◆ DATA FOR THE TASK:

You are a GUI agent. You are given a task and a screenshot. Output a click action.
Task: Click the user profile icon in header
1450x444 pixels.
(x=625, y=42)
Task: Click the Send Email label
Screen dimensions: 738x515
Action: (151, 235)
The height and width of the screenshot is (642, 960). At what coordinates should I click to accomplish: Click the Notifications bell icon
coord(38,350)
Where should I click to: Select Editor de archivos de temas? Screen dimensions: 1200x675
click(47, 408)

--

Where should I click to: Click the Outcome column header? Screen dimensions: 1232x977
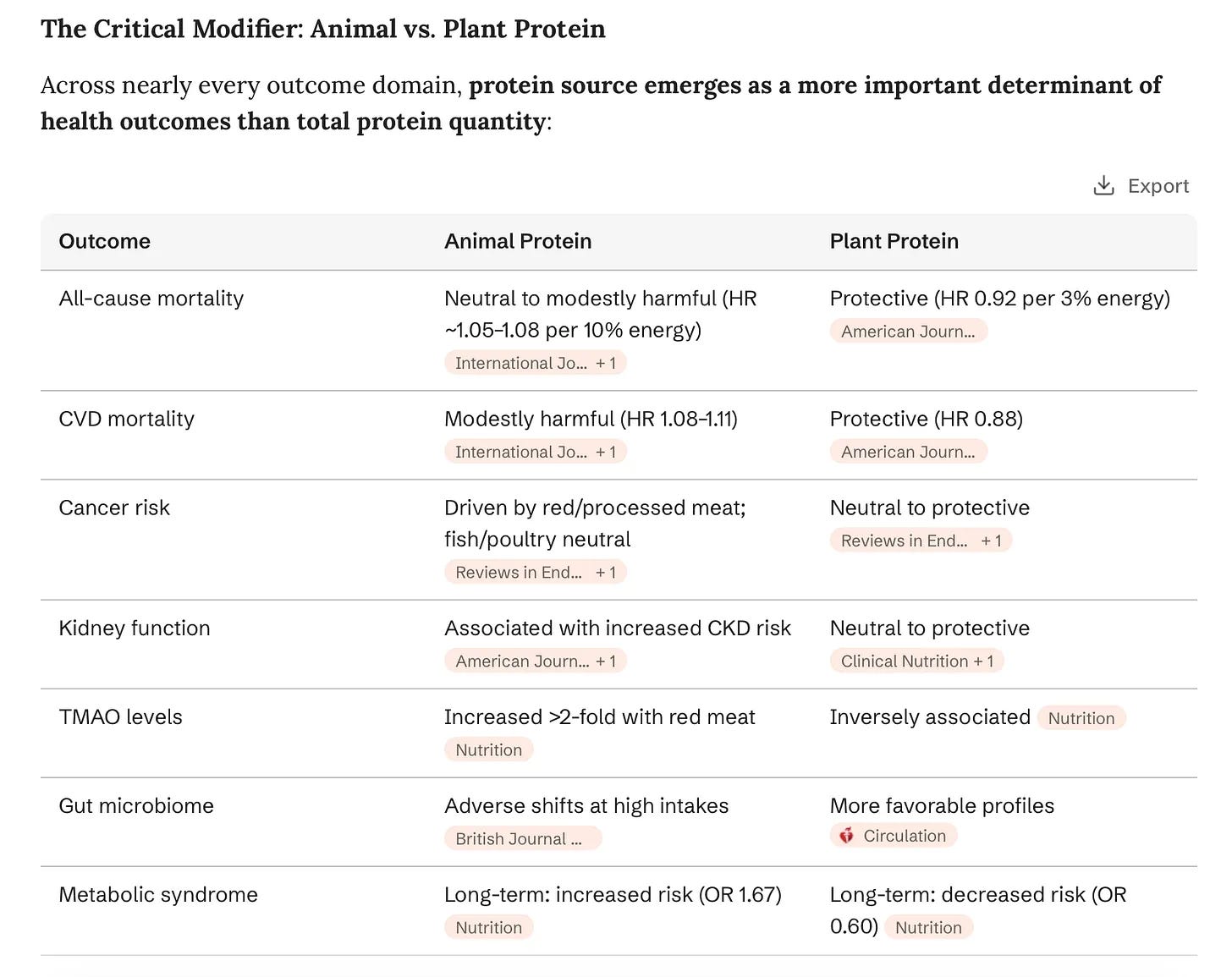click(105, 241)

* * *

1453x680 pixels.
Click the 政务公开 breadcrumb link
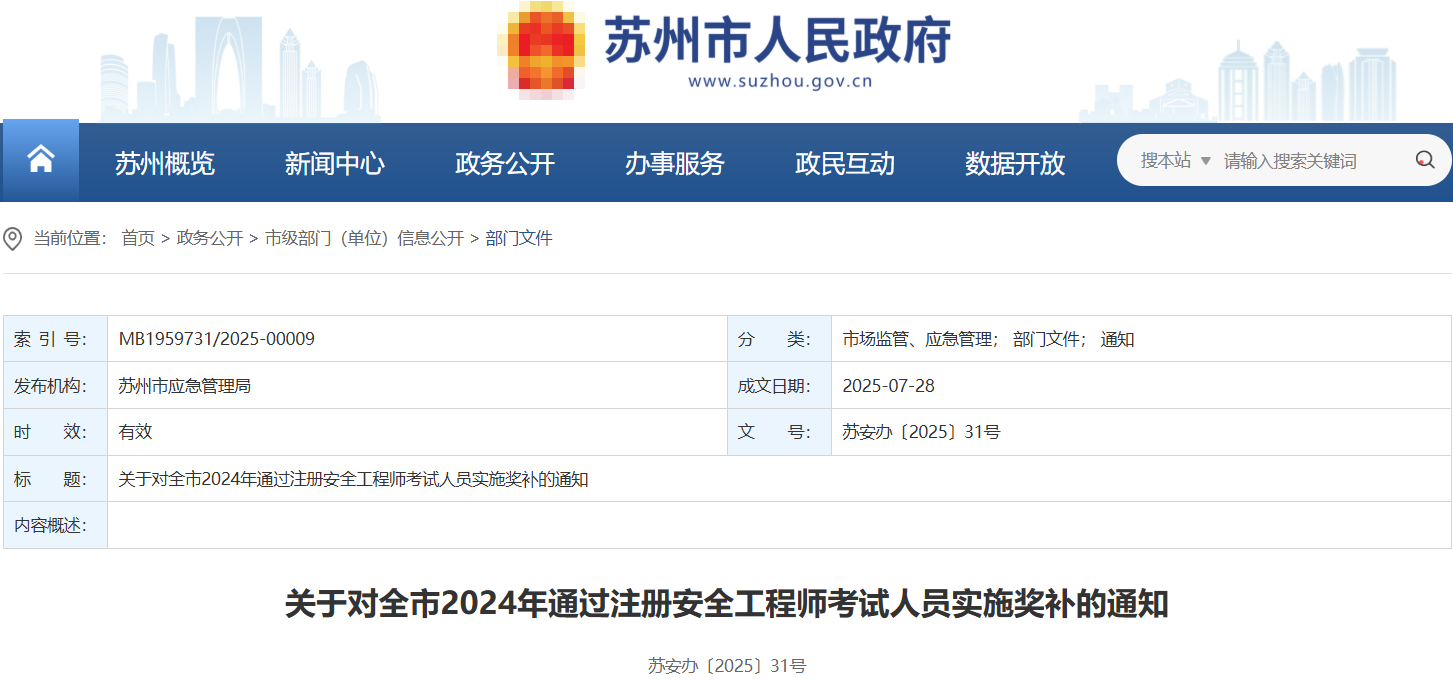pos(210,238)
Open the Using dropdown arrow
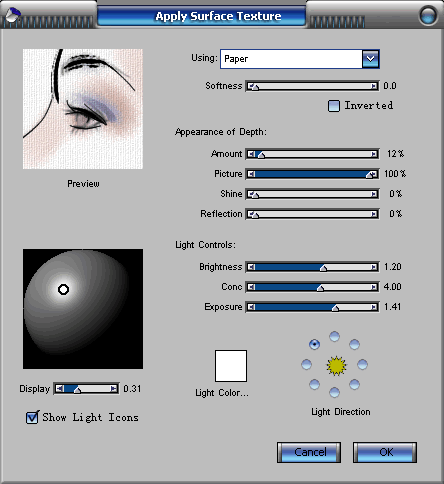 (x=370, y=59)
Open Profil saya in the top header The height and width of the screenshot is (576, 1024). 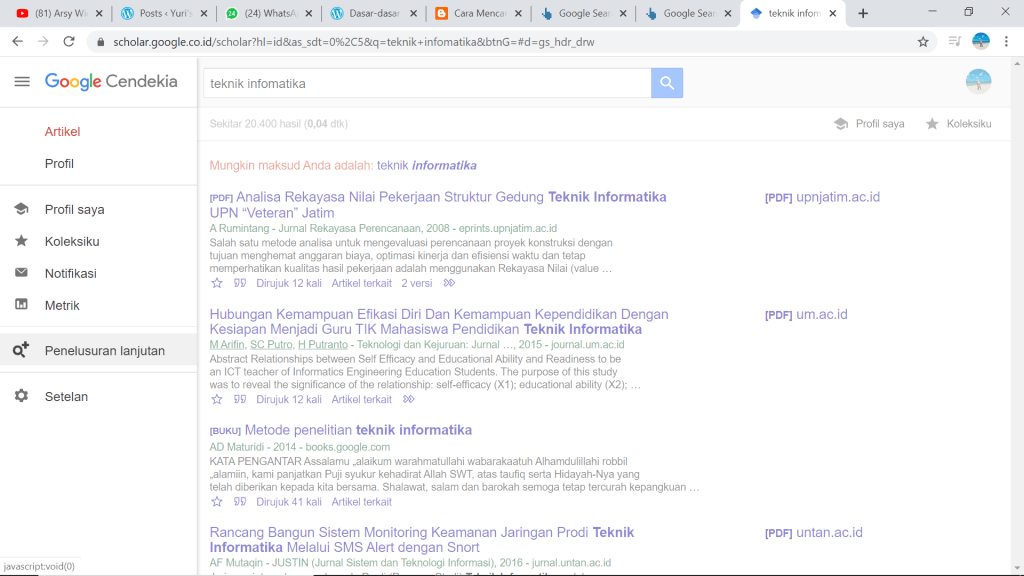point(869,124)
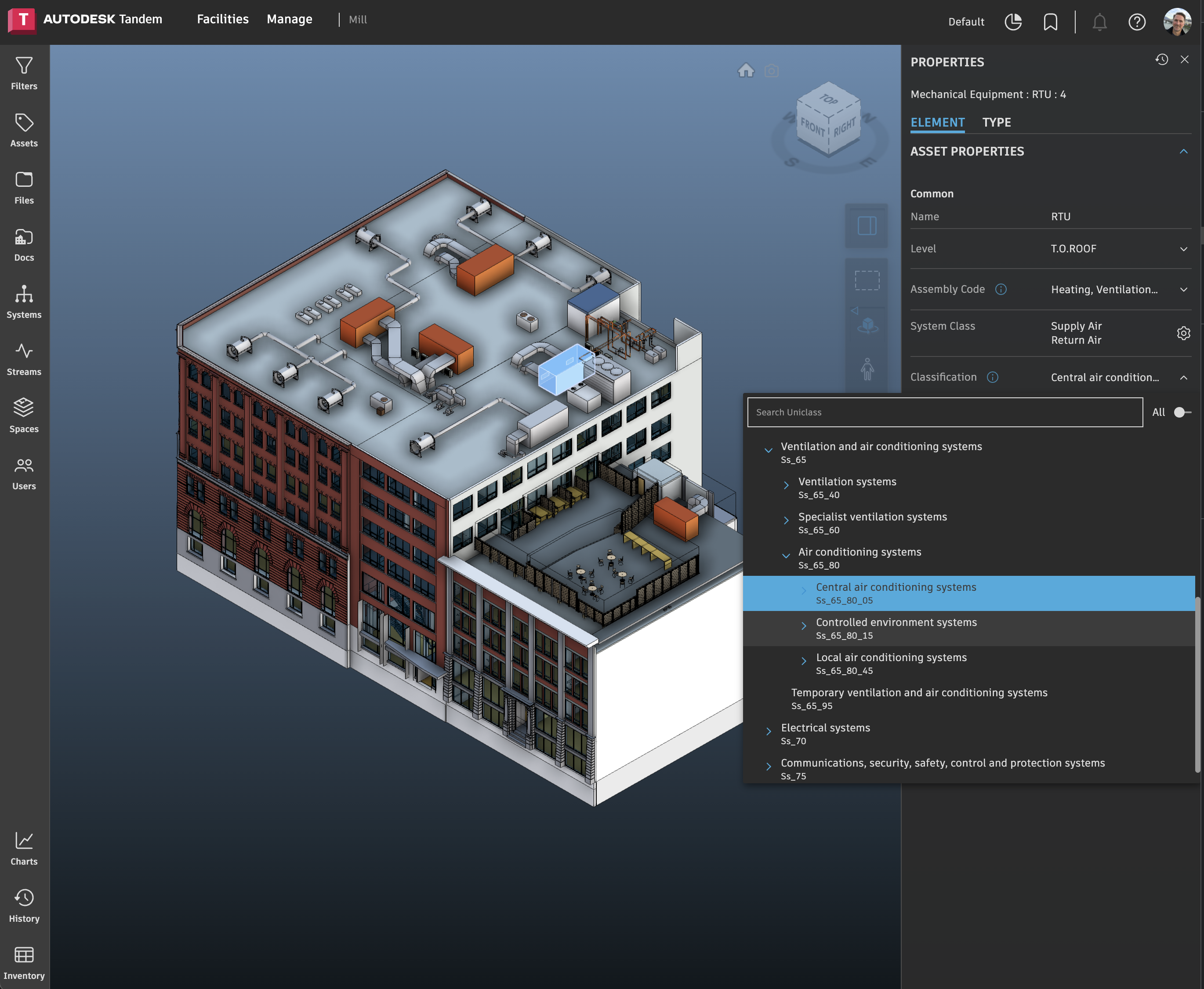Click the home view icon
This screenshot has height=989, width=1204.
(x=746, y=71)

◆ WRITTEN EXERCISE: Copy the lines from the one with "Where should I click to: Click" through the one with "click(105, 241)", swapping "Outcome" for "Status" and leaving everything else as it is. Don't include the pictures.

◆ CORRECT OUTPUT:
Where should I click to: Click the Status column header? Screen dimensions: 1232x977
click(105, 241)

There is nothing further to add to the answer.